Investigations of Performance and Bias in Human-AI Teamwork in Hiring
In AI-assisted decision-making, effective hybrid (human-AI) teamwork is not solely dependent on AI performance alone, but also on its impact on human decision-making. While prior work studies the effects of model accuracy on humans, we endeavour here to investigate the complex dynamics of how both a model’s predictive performance and bias may transfer to humans in a recommendation-aided decision task. We consider the domain of ML-assisted hiring, where humans—operating in a constrained selection setting—can choose whether they wish to utilize a trained model’s inferences to help select candidates from written biographies.

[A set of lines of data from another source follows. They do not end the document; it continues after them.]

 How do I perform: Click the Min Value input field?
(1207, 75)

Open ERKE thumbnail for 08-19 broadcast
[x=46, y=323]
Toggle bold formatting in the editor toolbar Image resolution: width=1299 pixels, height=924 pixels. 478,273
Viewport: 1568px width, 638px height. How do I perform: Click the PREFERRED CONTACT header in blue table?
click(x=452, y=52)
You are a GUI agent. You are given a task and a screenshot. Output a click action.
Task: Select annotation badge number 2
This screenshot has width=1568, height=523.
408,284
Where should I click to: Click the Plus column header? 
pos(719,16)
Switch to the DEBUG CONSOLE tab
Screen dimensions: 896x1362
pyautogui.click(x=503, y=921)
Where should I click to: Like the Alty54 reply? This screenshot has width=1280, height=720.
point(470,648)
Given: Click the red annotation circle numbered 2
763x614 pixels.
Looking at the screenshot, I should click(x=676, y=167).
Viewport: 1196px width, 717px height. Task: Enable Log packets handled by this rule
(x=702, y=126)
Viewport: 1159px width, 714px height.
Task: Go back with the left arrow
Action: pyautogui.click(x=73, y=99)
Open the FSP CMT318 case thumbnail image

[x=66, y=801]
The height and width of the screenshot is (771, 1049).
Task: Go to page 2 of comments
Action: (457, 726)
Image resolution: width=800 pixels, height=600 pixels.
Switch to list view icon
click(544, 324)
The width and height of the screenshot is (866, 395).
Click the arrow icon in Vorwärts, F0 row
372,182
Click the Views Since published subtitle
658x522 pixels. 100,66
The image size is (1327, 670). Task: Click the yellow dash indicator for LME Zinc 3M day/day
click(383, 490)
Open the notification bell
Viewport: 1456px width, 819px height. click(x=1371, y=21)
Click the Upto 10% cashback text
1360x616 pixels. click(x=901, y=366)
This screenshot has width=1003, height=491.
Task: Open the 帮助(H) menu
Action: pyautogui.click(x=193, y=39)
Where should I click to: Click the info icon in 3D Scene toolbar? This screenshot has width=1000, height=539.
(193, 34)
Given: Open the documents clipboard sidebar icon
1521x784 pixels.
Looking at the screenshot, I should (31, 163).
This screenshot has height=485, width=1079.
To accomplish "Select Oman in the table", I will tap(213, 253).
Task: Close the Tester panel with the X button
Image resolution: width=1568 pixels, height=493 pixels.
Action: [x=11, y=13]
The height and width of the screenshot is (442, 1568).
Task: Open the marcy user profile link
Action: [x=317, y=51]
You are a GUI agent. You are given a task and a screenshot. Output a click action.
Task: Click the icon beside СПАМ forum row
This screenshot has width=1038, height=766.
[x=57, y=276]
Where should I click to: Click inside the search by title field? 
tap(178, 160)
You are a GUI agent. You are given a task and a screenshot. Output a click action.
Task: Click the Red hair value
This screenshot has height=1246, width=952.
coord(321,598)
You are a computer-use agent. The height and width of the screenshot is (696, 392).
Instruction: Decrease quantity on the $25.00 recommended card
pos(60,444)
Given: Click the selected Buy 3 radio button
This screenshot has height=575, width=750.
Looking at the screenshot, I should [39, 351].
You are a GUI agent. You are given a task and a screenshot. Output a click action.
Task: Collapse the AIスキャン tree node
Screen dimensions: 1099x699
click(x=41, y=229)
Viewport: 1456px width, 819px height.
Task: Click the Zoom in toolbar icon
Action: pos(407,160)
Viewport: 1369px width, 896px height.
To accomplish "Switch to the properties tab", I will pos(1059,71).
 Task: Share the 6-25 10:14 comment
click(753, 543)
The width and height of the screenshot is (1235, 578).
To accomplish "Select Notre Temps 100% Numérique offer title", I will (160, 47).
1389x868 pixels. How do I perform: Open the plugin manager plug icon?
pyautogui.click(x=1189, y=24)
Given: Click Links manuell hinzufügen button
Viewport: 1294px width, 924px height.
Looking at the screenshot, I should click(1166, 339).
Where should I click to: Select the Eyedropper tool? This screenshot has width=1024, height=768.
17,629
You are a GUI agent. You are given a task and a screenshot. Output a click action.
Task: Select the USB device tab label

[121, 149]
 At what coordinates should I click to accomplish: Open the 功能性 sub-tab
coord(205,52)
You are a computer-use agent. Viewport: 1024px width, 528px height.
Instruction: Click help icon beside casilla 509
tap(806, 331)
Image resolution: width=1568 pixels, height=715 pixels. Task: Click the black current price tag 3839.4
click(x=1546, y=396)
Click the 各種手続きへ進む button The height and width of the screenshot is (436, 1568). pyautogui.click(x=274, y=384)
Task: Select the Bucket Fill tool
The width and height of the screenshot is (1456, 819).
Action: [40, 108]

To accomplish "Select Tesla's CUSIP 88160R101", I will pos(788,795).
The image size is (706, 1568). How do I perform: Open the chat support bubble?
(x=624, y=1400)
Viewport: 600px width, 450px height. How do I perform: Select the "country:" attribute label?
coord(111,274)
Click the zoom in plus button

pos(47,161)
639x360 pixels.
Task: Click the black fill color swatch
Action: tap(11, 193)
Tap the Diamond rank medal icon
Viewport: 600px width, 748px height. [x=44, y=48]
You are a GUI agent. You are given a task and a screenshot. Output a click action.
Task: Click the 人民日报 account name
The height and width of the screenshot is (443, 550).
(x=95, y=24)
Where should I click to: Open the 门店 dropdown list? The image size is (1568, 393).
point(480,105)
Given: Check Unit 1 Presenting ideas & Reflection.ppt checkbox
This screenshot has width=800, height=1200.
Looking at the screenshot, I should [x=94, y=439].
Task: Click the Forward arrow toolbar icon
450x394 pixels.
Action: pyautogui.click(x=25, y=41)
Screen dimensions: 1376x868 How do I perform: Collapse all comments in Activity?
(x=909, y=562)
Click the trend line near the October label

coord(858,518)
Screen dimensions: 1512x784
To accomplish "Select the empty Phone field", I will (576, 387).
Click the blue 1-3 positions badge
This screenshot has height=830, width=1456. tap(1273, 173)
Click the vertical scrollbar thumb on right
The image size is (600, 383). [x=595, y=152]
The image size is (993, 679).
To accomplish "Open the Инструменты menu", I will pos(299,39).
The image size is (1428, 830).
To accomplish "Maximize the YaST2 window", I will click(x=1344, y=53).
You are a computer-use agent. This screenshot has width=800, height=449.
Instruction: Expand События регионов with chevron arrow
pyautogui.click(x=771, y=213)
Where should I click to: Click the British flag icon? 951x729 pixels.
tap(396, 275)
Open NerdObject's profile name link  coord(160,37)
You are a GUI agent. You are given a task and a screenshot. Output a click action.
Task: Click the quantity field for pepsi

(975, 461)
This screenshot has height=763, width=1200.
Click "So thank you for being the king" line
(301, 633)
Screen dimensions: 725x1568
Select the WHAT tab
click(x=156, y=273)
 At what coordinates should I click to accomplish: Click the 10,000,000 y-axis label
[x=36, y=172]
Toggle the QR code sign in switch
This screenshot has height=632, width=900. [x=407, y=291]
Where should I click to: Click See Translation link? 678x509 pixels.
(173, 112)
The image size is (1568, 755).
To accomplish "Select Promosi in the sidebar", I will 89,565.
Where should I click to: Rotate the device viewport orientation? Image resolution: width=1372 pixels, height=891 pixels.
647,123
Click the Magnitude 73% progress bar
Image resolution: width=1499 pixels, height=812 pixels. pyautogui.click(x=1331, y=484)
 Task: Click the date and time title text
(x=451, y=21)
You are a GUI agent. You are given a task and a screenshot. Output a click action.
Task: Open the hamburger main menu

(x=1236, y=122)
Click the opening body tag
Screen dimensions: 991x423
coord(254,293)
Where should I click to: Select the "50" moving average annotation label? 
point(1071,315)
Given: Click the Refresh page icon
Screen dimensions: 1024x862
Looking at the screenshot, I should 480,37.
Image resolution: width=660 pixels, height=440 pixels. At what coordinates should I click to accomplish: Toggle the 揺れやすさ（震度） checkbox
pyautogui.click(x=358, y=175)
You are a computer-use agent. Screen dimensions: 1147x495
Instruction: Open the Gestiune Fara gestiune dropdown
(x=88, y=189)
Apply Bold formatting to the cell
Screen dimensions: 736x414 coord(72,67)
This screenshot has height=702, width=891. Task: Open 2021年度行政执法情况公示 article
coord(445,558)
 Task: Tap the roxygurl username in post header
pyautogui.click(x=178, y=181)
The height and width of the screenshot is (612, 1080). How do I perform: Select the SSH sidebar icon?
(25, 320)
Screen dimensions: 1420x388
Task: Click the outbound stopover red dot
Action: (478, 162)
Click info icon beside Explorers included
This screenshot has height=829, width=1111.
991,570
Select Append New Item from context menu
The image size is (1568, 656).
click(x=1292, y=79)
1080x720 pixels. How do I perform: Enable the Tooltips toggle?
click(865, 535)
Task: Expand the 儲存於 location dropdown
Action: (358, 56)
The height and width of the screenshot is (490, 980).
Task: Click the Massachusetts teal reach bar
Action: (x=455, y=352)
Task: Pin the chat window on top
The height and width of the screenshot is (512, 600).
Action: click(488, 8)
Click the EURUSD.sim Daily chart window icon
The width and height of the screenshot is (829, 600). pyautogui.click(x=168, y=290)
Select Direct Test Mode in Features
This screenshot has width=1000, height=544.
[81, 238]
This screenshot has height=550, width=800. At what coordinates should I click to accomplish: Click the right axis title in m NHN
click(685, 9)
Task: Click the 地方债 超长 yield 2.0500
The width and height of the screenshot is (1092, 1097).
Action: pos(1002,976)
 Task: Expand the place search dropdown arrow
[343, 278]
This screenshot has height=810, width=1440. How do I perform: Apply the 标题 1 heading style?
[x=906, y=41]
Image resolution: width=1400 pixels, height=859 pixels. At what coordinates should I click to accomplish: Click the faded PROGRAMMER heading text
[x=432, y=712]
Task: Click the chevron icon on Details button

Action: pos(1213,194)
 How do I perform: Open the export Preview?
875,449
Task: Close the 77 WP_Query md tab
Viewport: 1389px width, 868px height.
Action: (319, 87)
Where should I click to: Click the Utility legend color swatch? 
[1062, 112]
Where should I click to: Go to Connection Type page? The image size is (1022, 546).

We conduct a large-scale user study leveraging a re-created dataset of real bios from prior work, where humans predict the ground truth occupation of given candidates with and without the help of three different NLP classifiers (random, bag-of-words, and deep neural network). Our results demonstrate that while high-performance models significantly improve human performance in a hybrid setting, some models mitigate hybrid bias while others accentuate it. We examine these findings through the lens of decision conformity and observe that our model architecture choices have an impact on human-AI conformity and bias, motivating the explicit need to assess these complex dynamics prior to deployment.
May 23, 2022
We introduce our full experimental data as Hybrid Hiring, a large-scale dataset for studying human AI decision-making that is collected and evaluated on real-world candidates. Comprised of 38,400 human judgements and over 9,600 unique prediction tasks across seven conditions, our dataset represents a first of its kind released to study human decision-making in the loop utilizing trained ML inferences. See our paper "Investigations of Performance and Bias in Human-AI Teamwork in Hiring" for more details.